Seven: I Have Lady Gaga On My Ipod
(Dave Matthews, please turn off your Google Alert) It’s one song! I couldn’t believe it when I saw that the song I had been turning up to blistering volumes in my car, the slightly country, slightly bluesy song that I could listen to over and over again was in fact one from one of my most abhorred “artists”. I was stunned but am woman enough to admit it….am thanking my lucky stars there aren’t more of you reading right about now. Cannot end on Gaga so let’s go a couple more.
Eight: I Have A Mad Crush On One Of My Sales Reps
Now this has happened to me maybe twice in my fifteen years at The Wine Country. Just not a big crusher for the most part, that and I am a strong believer of not dipping your pen in the company ink…..even though I don’t have a “pen” per se and I had a long term relationship with someone at my last job, but other than that I stick hard and firm on that whole business. But this one, this one is wrecking me. Very cool, funky clothes, amazing palate, the kind of wines that you want to spend hours with, funny, descriptions that conjure up imagines that are nearly perfectly describing what is in the glass and….and she brings me presents! Yeah, that’s right, I’ve got a hetero girl crush on my Kermit Lynch sales rep. This chick is simply badass and I dread it when she has to leave. We share very similar palates and relish in turning each other on, (go ahead and picture pigtails and porn music here) to wicked cool wines. Hell the woman has even made me bitters and jarred cherries that were all boozy and fucking delicious. This last visit she brought me one of my other secret loves, a bottle of somewhat rare and stunningly complex, and delicious Fino Sherry from Valdespino, La Bota de Fino. Simply the most amazing Fino I have ever had and I keep nursing the damn thing, not wanting to finish it…as if knowing that my girl crush gifted bottle in the fridge is there, just sitting there waiting, I can change a shitty day into a sumptuous one. Got’s it bad for sure….
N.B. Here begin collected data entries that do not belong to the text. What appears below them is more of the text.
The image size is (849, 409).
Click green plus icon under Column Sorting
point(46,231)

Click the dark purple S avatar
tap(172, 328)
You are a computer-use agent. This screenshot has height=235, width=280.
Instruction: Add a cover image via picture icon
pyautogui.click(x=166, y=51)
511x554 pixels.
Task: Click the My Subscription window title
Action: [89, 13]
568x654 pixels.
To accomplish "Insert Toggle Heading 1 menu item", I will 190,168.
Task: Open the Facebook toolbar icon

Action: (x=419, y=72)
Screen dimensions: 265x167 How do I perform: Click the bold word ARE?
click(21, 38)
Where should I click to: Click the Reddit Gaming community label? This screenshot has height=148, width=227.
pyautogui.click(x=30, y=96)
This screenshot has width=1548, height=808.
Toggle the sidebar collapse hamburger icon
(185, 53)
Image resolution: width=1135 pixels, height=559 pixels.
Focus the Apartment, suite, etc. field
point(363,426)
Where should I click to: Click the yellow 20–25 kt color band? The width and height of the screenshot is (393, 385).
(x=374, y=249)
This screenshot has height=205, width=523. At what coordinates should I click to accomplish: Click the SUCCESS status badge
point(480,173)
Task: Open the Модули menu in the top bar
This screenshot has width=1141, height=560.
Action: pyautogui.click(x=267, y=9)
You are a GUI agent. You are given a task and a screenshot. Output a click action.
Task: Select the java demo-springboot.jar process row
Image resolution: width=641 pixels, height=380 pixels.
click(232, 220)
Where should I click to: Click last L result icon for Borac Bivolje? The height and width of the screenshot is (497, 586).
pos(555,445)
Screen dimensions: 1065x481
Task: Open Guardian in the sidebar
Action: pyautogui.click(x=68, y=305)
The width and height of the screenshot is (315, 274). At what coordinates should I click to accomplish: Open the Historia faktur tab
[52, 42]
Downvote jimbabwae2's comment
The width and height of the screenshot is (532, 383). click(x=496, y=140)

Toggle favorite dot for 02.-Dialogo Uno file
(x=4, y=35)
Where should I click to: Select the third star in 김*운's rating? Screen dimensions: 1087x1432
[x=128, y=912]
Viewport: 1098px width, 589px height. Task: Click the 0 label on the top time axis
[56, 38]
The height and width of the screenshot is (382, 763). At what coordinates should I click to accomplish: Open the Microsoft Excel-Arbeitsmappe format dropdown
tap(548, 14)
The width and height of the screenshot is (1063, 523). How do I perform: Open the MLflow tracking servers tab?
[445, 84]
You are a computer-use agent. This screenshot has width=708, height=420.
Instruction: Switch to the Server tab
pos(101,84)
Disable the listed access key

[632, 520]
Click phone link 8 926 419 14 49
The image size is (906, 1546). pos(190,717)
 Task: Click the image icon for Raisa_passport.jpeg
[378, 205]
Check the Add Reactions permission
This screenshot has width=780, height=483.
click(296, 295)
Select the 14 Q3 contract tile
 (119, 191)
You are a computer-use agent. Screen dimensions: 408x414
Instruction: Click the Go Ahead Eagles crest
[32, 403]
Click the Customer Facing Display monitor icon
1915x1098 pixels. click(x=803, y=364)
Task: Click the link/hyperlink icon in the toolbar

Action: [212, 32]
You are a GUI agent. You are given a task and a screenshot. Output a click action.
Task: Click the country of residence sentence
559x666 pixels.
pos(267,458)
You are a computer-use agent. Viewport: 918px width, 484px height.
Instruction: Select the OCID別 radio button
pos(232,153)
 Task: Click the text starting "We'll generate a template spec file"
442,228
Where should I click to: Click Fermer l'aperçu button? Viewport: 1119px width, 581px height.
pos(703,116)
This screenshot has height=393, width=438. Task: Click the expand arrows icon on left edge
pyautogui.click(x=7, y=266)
Nine: Although My Looks And Language Might Be Severe
I’m actually a giant softy. The giant part I’m sure you could tell but the squishy, tearing up during cartoon movies, the puddling when I get a hug from my wee neighbors or someone says something truly sweet to me….well not sure everyone knew about that.
Gonna end with nine. Just to break the rules even more, I mean, who stops at nine?! And because I need to get my chunky, softy, Sherry loving ass to work! Thank you again for the Style Award Sara, you are simply the sweetest!